## start
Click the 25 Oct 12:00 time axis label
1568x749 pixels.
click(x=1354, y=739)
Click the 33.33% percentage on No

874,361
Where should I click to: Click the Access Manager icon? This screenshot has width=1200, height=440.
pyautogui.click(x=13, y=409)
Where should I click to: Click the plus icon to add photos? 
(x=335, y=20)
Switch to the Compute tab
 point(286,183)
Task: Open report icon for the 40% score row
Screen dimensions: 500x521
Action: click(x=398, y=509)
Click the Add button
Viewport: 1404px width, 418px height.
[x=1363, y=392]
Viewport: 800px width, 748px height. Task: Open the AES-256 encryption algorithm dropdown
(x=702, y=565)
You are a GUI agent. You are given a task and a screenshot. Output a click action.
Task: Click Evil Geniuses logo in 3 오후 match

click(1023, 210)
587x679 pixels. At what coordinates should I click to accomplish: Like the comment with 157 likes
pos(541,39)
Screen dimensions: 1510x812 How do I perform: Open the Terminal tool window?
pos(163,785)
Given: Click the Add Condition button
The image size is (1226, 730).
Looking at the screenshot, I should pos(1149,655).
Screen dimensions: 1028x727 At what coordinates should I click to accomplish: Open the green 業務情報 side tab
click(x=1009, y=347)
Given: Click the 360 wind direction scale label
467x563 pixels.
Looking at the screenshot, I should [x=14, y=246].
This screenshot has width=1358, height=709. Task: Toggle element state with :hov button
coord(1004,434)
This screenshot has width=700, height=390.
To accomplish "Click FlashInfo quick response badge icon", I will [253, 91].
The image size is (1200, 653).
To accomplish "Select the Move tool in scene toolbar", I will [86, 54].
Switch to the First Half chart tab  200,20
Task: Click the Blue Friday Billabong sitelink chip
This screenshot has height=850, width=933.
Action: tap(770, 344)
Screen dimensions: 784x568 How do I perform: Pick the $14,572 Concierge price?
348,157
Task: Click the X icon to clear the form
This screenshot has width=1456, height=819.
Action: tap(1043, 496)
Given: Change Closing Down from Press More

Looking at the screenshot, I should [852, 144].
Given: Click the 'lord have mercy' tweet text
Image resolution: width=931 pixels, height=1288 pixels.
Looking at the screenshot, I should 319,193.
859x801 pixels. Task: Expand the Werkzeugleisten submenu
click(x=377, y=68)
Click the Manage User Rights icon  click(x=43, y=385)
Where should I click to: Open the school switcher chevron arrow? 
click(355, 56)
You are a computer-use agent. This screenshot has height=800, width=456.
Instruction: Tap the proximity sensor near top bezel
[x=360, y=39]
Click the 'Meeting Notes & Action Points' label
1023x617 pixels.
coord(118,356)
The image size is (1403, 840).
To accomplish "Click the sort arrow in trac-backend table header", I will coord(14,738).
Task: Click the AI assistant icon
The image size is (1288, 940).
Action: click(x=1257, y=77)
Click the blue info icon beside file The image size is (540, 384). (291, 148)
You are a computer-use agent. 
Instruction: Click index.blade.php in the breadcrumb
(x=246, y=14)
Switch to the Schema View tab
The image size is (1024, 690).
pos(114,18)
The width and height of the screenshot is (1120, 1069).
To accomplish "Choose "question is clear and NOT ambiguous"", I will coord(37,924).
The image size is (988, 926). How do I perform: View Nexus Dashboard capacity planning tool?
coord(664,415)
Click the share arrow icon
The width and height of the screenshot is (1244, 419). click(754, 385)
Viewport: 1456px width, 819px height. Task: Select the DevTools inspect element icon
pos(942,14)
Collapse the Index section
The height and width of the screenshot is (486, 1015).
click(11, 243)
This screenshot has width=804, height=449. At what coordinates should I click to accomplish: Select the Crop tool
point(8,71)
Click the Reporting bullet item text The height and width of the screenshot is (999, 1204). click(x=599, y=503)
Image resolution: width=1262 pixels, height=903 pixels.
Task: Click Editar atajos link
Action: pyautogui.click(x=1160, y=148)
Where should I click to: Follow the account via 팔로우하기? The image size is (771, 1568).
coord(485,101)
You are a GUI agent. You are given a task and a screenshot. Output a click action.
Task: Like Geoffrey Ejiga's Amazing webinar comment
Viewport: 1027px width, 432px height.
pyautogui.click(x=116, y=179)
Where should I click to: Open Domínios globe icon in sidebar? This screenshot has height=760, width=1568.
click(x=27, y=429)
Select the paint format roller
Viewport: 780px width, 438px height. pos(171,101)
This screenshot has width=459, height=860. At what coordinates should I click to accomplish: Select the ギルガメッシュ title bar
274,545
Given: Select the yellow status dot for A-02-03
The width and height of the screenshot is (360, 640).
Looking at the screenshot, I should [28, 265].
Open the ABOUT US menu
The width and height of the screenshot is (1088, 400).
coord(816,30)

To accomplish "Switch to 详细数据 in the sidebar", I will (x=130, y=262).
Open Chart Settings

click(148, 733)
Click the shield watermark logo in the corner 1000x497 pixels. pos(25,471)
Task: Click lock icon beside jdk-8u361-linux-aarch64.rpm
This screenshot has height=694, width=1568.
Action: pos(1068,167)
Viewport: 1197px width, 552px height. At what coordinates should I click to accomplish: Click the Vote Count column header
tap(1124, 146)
## end
:: TASK TO COMPLETE ::
Reproduce every one of the lines above word for word, keeping their order and leaving nothing out.

:: FINAL RESULT ::
Click the 25 Oct 12:00 time axis label
1568x749 pixels.
click(x=1354, y=739)
Click the 33.33% percentage on No

874,361
Where should I click to: Click the Access Manager icon? This screenshot has width=1200, height=440.
pyautogui.click(x=13, y=409)
Where should I click to: Click the plus icon to add photos? 
(x=335, y=20)
Switch to the Compute tab
 point(286,183)
Task: Open report icon for the 40% score row
Screen dimensions: 500x521
Action: click(x=398, y=509)
Click the Add button
Viewport: 1404px width, 418px height.
[x=1363, y=392]
Viewport: 800px width, 748px height. Task: Open the AES-256 encryption algorithm dropdown
(x=702, y=565)
You are a GUI agent. You are given a task and a screenshot. Output a click action.
Task: Click Evil Geniuses logo in 3 오후 match

click(1023, 210)
587x679 pixels. At what coordinates should I click to accomplish: Like the comment with 157 likes
pos(541,39)
Screen dimensions: 1510x812 How do I perform: Open the Terminal tool window?
pos(163,785)
Given: Click the Add Condition button
The image size is (1226, 730).
Looking at the screenshot, I should pos(1149,655).
Screen dimensions: 1028x727 At what coordinates should I click to accomplish: Open the green 業務情報 side tab
click(x=1009, y=347)
Given: Click the 360 wind direction scale label
467x563 pixels.
Looking at the screenshot, I should [x=14, y=246].
This screenshot has width=1358, height=709. Task: Toggle element state with :hov button
coord(1004,434)
This screenshot has width=700, height=390.
To accomplish "Click FlashInfo quick response badge icon", I will [253, 91].
The image size is (1200, 653).
To accomplish "Select the Move tool in scene toolbar", I will [86, 54].
Switch to the First Half chart tab  200,20
Task: Click the Blue Friday Billabong sitelink chip
This screenshot has height=850, width=933.
Action: tap(770, 344)
Screen dimensions: 784x568 How do I perform: Pick the $14,572 Concierge price?
348,157
Task: Click the X icon to clear the form
This screenshot has width=1456, height=819.
Action: tap(1043, 496)
Given: Change Closing Down from Press More

Looking at the screenshot, I should [852, 144].
Given: Click the 'lord have mercy' tweet text
Image resolution: width=931 pixels, height=1288 pixels.
Looking at the screenshot, I should 319,193.
859x801 pixels. Task: Expand the Werkzeugleisten submenu
click(x=377, y=68)
Click the Manage User Rights icon  click(x=43, y=385)
Where should I click to: Open the school switcher chevron arrow? 
click(355, 56)
You are a computer-use agent. This screenshot has height=800, width=456.
Instruction: Tap the proximity sensor near top bezel
[x=360, y=39]
Click the 'Meeting Notes & Action Points' label
1023x617 pixels.
coord(118,356)
The image size is (1403, 840).
To accomplish "Click the sort arrow in trac-backend table header", I will coord(14,738).
Task: Click the AI assistant icon
The image size is (1288, 940).
Action: click(x=1257, y=77)
Click the blue info icon beside file The image size is (540, 384). (291, 148)
You are a computer-use agent. 
Instruction: Click index.blade.php in the breadcrumb
(x=246, y=14)
Switch to the Schema View tab
The image size is (1024, 690).
pos(114,18)
The width and height of the screenshot is (1120, 1069).
To accomplish "Choose "question is clear and NOT ambiguous"", I will coord(37,924).
The image size is (988, 926). How do I perform: View Nexus Dashboard capacity planning tool?
coord(664,415)
Click the share arrow icon
The width and height of the screenshot is (1244, 419). click(754, 385)
Viewport: 1456px width, 819px height. Task: Select the DevTools inspect element icon
pos(942,14)
Collapse the Index section
The height and width of the screenshot is (486, 1015).
click(11, 243)
This screenshot has width=804, height=449. At what coordinates should I click to accomplish: Select the Crop tool
point(8,71)
Click the Reporting bullet item text The height and width of the screenshot is (999, 1204). click(x=599, y=503)
Image resolution: width=1262 pixels, height=903 pixels.
Task: Click Editar atajos link
Action: pyautogui.click(x=1160, y=148)
Where should I click to: Follow the account via 팔로우하기? The image size is (771, 1568).
coord(485,101)
You are a GUI agent. You are given a task and a screenshot. Output a click action.
Task: Like Geoffrey Ejiga's Amazing webinar comment
Viewport: 1027px width, 432px height.
pyautogui.click(x=116, y=179)
Where should I click to: Open Domínios globe icon in sidebar? This screenshot has height=760, width=1568.
click(x=27, y=429)
Select the paint format roller
Viewport: 780px width, 438px height. pos(171,101)
This screenshot has width=459, height=860. At what coordinates should I click to accomplish: Select the ギルガメッシュ title bar
274,545
Given: Select the yellow status dot for A-02-03
The width and height of the screenshot is (360, 640).
Looking at the screenshot, I should [28, 265].
Open the ABOUT US menu
The width and height of the screenshot is (1088, 400).
coord(816,30)

To accomplish "Switch to 详细数据 in the sidebar", I will (x=130, y=262).
Open Chart Settings

click(148, 733)
Click the shield watermark logo in the corner 1000x497 pixels. pos(25,471)
Task: Click lock icon beside jdk-8u361-linux-aarch64.rpm
This screenshot has height=694, width=1568.
Action: pos(1068,167)
Viewport: 1197px width, 552px height. At what coordinates should I click to accomplish: Click the Vote Count column header
tap(1124, 146)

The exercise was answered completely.